My son, I had it in my heart to build a house for the Name of the LORD my God. But this word of the LORD came to me: ‘You have shed much blood and have fought many wars. You are not to build a house for my Name, because you have shed much blood on the earth in my sight. But you will have a son who will be a man of peace and rest, and I will give him rest from all his enemies on every side. His name will be Solomon, and I will grant Israel peace and quiet during his reign. He is the one who will build a house for my Name.’
You will notice that the words of the Lord reported by David are very different to those quoted in Chapter 17. In the earlier chapter, the reason David is not to build God a house is because God doesn't need one. In Chapter 22 it's because David is a man of war.
If you were determined you could harmonise these accounts. You could say that Chapter 17 doesn't report the full words of God's message, and that in Chapter 22 David reports a bit that was left out earlier. You could say that David is lying, or making a mistake. None of these explanations is in the Bible, though. They are explanations forced by a prior view of inerrancy.
My understanding is that we are reading two different versions of the same story. You see this a lot in the Old Testament. The authors and editors didn't share our love for consistency. When they had two versions of the same story, rather than choosing between them or combining them they often just included both.
The second story has a different message to the first, but one that is just as pertinent. While wars and bloodshed may sometimes be necessary, God does not love them. The development of his temple is a work of peace, not of war.
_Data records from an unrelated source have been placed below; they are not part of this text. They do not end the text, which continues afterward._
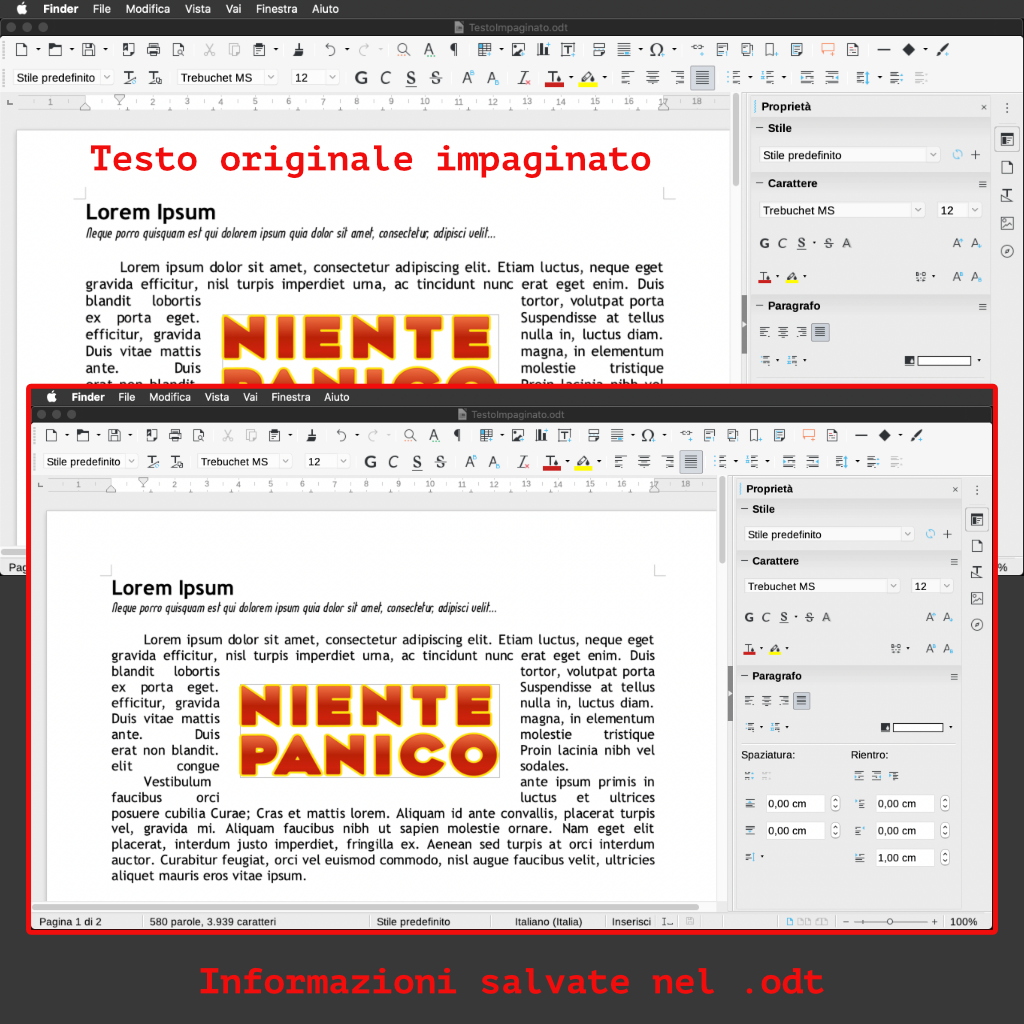Image resolution: width=1024 pixels, height=1024 pixels.
Task: Click Insert Image icon in front window toolbar
Action: 518,435
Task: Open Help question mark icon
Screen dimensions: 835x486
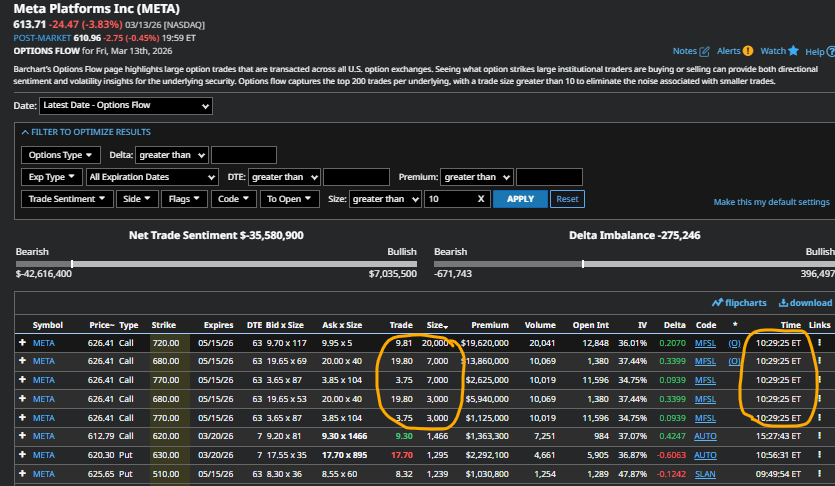Action: pyautogui.click(x=829, y=51)
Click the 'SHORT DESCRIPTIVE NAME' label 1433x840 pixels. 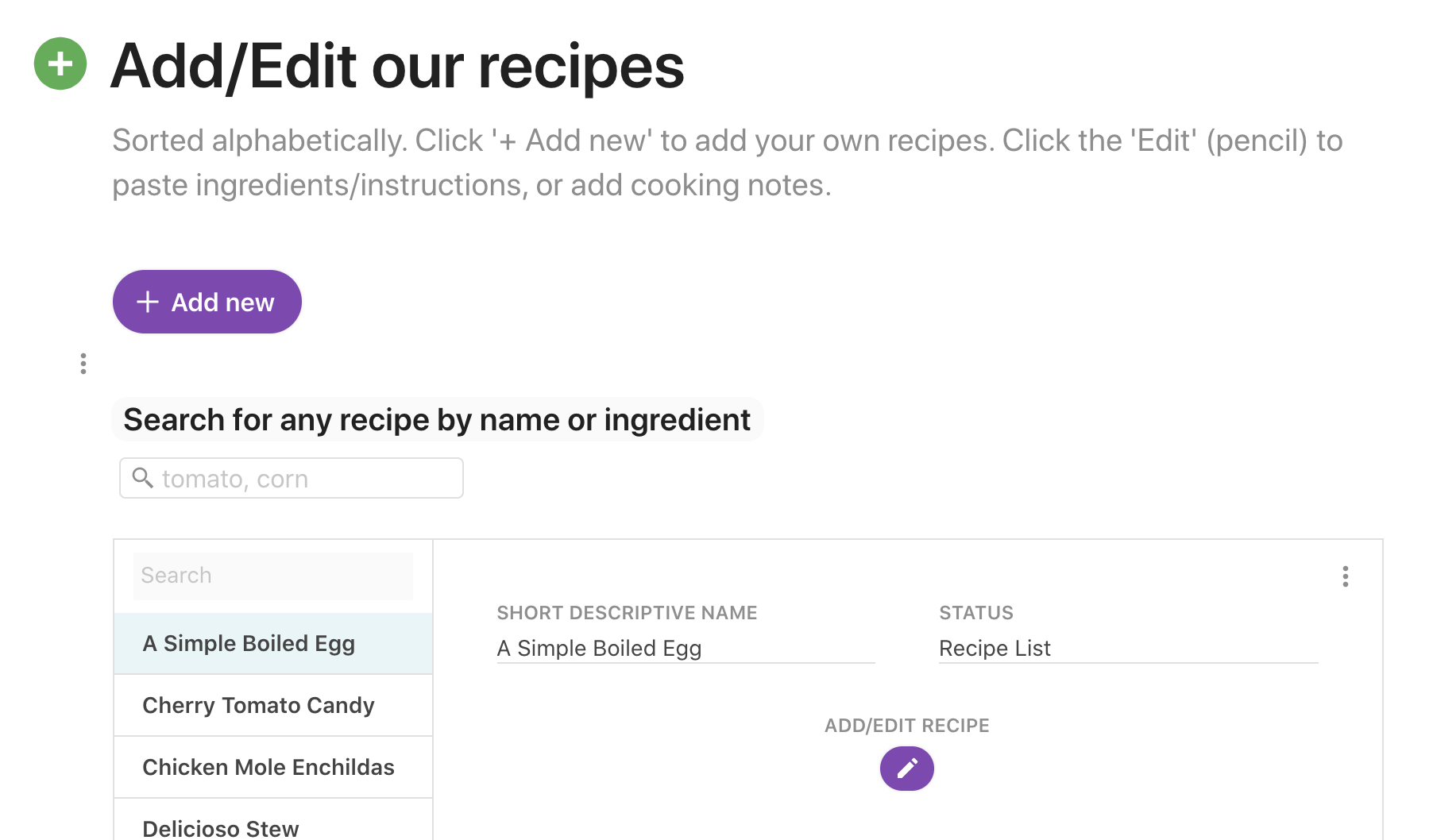coord(627,613)
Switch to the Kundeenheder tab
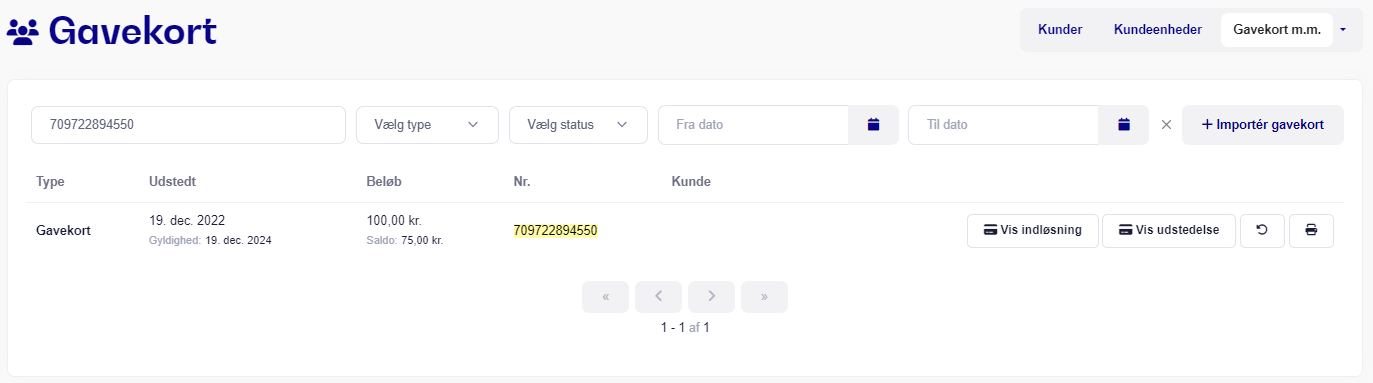 [1158, 30]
The details of these two stories are contradictory. They can't both be true in a literal sense. Perhaps neither of them are. The messages they bring, while also different, are complementary. God is bigger than any temple, dynasty or nation, and rules over these things. God loves peace and rest far more than war and bloodshed. Each of these messages brings comfort and encouragement in a different way. We can learn from both of them. They should not be minimised or explained away in the name of a narrow view of inerrancy.